No, Tesla puts them all together, treats them as one big cell in terms of monitoring. But it has a fuse wire to each cell, if it burns the cell is no longer part of the circuit, no longer used. A very different, but also safe approach.



rishimaze said:


> .
> CANBUS can be really useful. Most modern BMS's...even the aliexpress options from sources like ICGOGOGO, often times support or run from CANBUS. An arduino nano has enough CPU power to monitor quite a lot more than 3 or 4 BMS's to make sure they are all following set rules. Programming for arduino is pretty easy. Grade school kids figure it out. Quite a lot of LCD's talk CANBUS. I've seen a few implementations for an LCD and BMS's on CANBUS. A touch LCD adds some coding, but it can allow you to use the LCD as your control interface instead of just a dashboard displaying status. That's of course means more programming effort...

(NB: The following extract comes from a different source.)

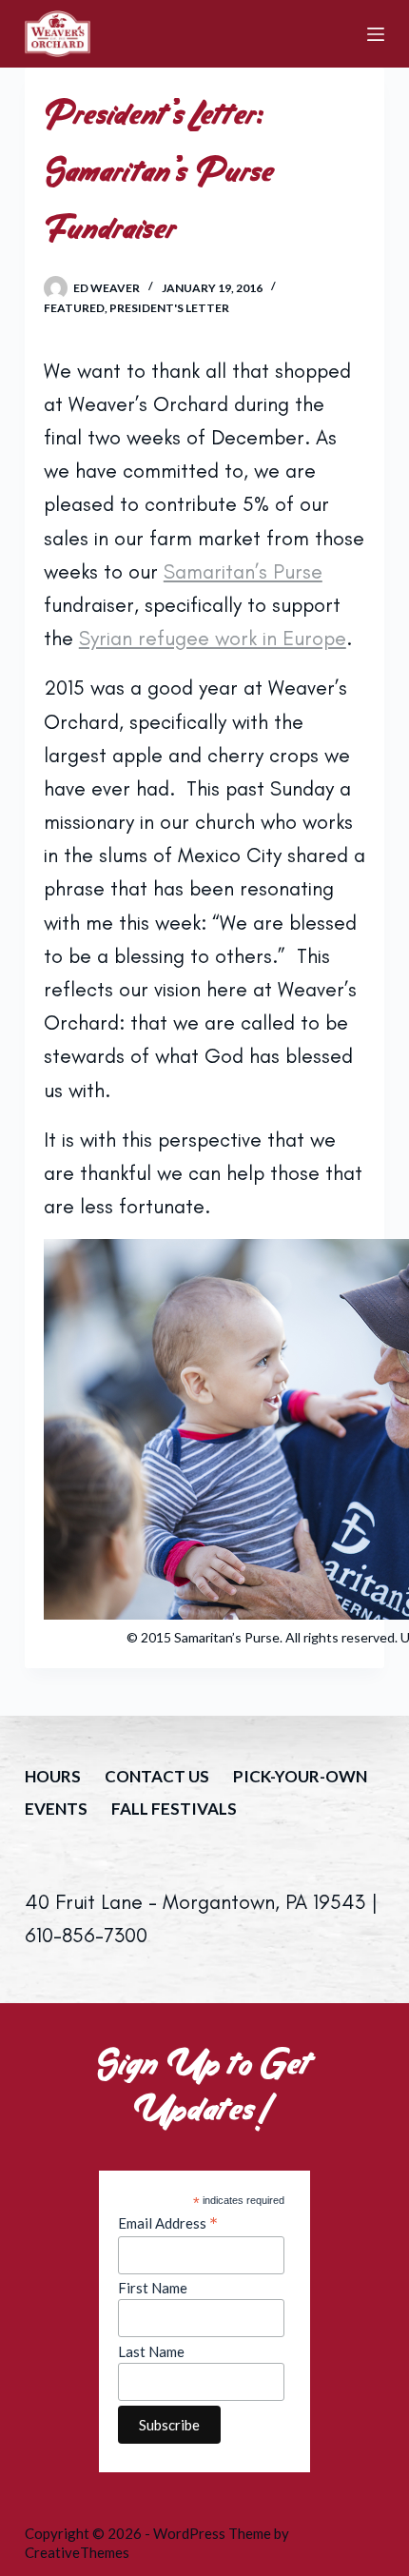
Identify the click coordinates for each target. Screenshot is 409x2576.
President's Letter (169, 308)
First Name (152, 2287)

Well I am an embedded software developer, that is not really the problem. The problem lies in sky high quotes to a customer, because instead of buying a BMS, I'm also writing a bunch of code that needs proper testing, which means lots of time to spend on it, leading to that high price.



rishimaze said:


> In the case of independent BMS's "doing their own thing", this is an issue, but a manageable one. In my scooter with 3 chemistries and each on an independent BMS, this was a problem I dealt with. The 3 packs had different capacities and different discharge rates. I spent some time tweaking BMS settings to account for this so they each discharged at more or less the same rates. This can be workable without the need for clever management on some other device or programming.

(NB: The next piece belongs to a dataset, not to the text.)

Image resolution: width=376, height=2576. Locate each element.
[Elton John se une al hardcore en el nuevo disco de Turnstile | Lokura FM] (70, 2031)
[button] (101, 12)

You could tweak some settings to have it behave better. But the main problem lies in when you will reconnect a string. You can only reconnect the string if the voltage of the other operational string is very similar. Otherwise you have huge power surges. If this reconnecting of strings occurs often, I am pretty sure you're going to physically damage the batteries.
I think it is easier and safer to just have the strings connected at all times through a fuse at each string end, and just shutdown the whole battery by a BMS that is monitoring every cell. (such as the Dilithium BMS example)


----------



## brian_ (Feb 7, 2017)

Swing said:


> No, Tesla puts them all together, treats them as one big cell in terms of monitoring. But it has a fuse wire to each cell, if it burns the cell is no longer part of the circuit, no longer used. A very different, but also safe approach.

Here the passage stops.